### [WHAT THE TASK REQUIRES]
Would you please copy each line below that includes the string "agent"?

### [THE DATA]
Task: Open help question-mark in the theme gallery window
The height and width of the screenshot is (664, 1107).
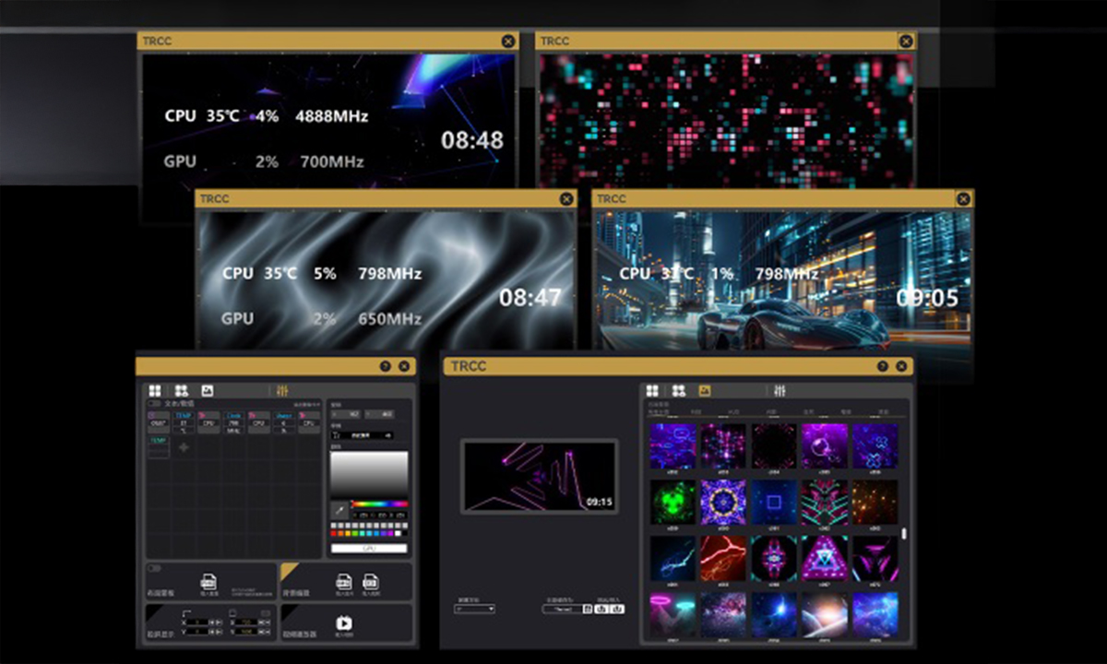Action: click(x=883, y=366)
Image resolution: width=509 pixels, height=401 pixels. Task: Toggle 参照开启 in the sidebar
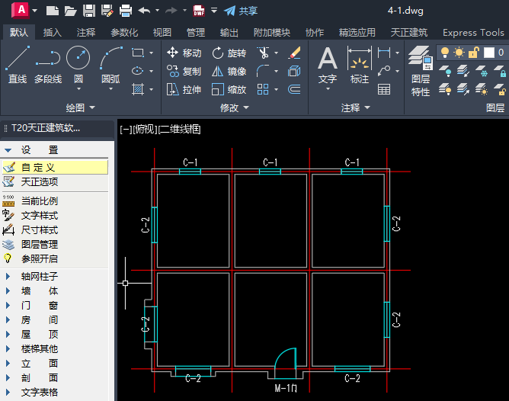(x=39, y=258)
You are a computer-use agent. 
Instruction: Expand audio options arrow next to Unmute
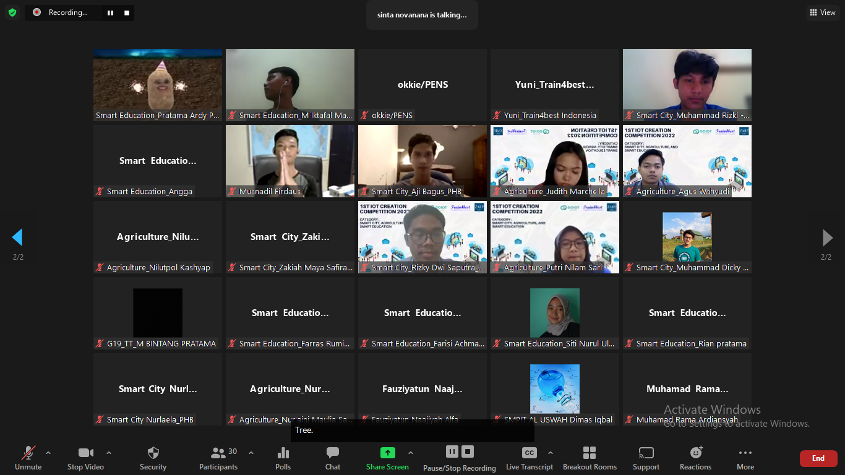click(48, 453)
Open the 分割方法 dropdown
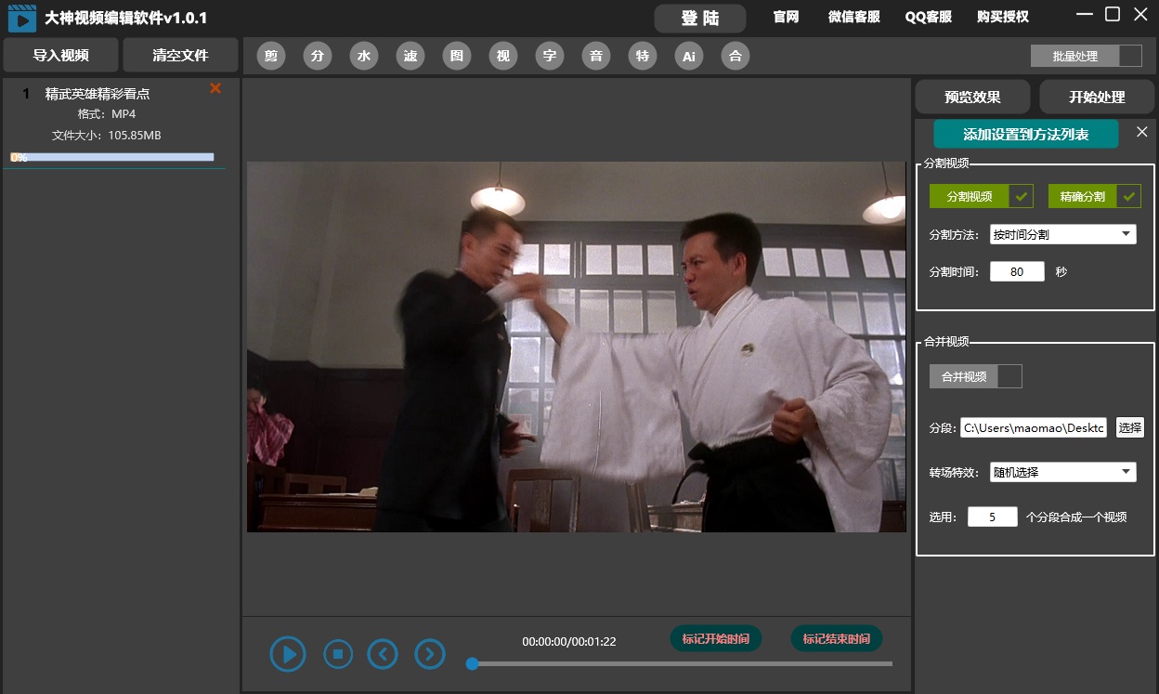Image resolution: width=1159 pixels, height=694 pixels. [1062, 234]
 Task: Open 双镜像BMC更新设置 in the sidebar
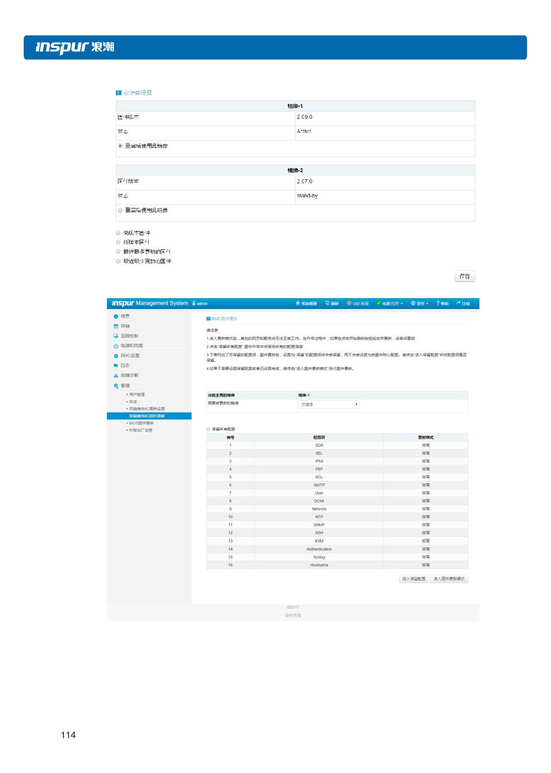pyautogui.click(x=147, y=409)
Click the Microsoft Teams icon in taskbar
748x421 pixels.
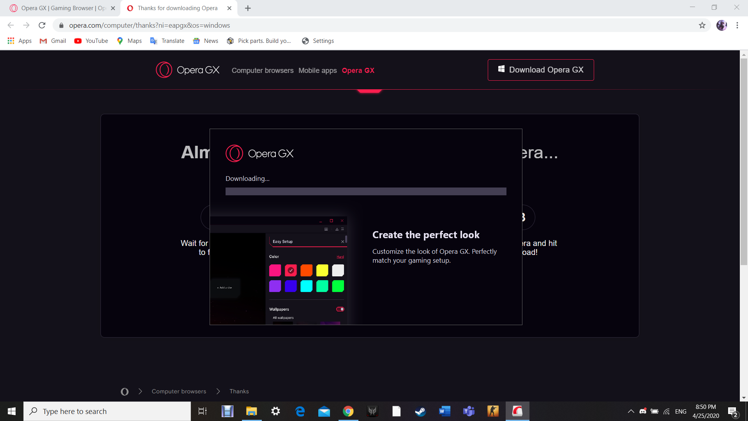[x=469, y=411]
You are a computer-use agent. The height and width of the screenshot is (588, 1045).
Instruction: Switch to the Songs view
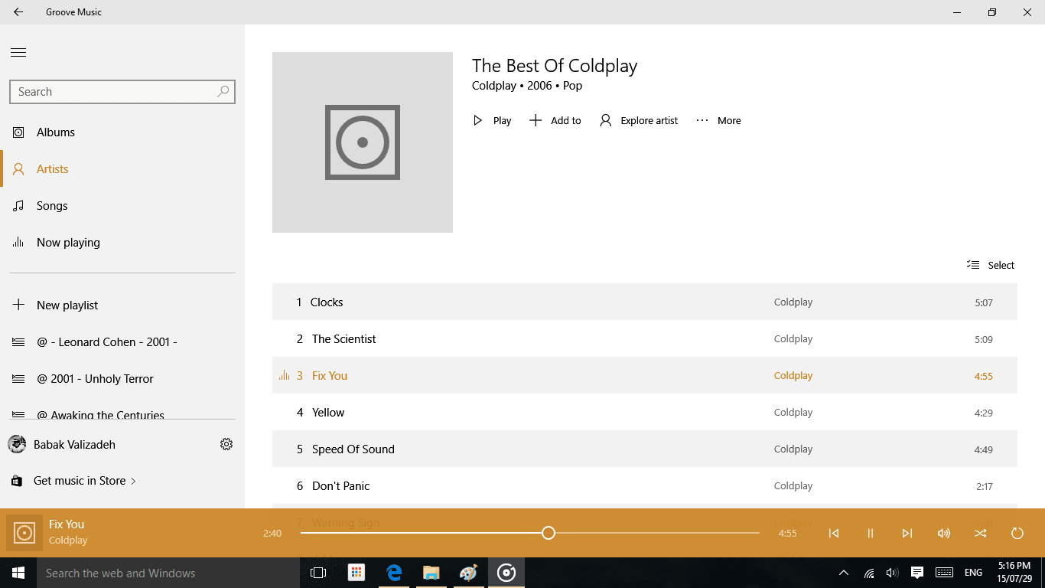(52, 206)
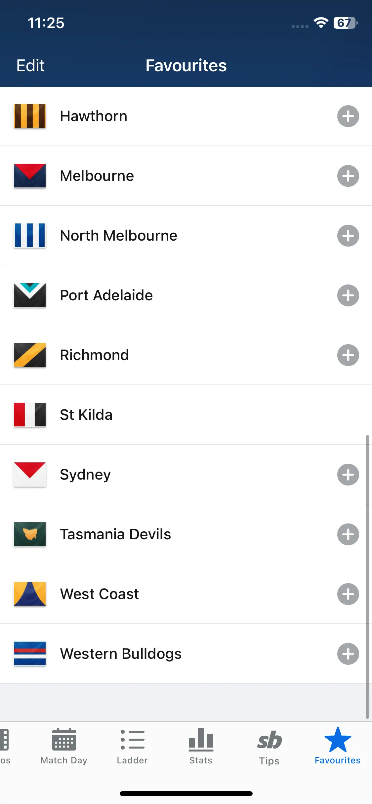
Task: Open the Match Day tab
Action: 64,746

### [EXPECTED ANSWER]
You are a computer-use agent. 
You are a computer-use agent. The height and width of the screenshot is (588, 1045).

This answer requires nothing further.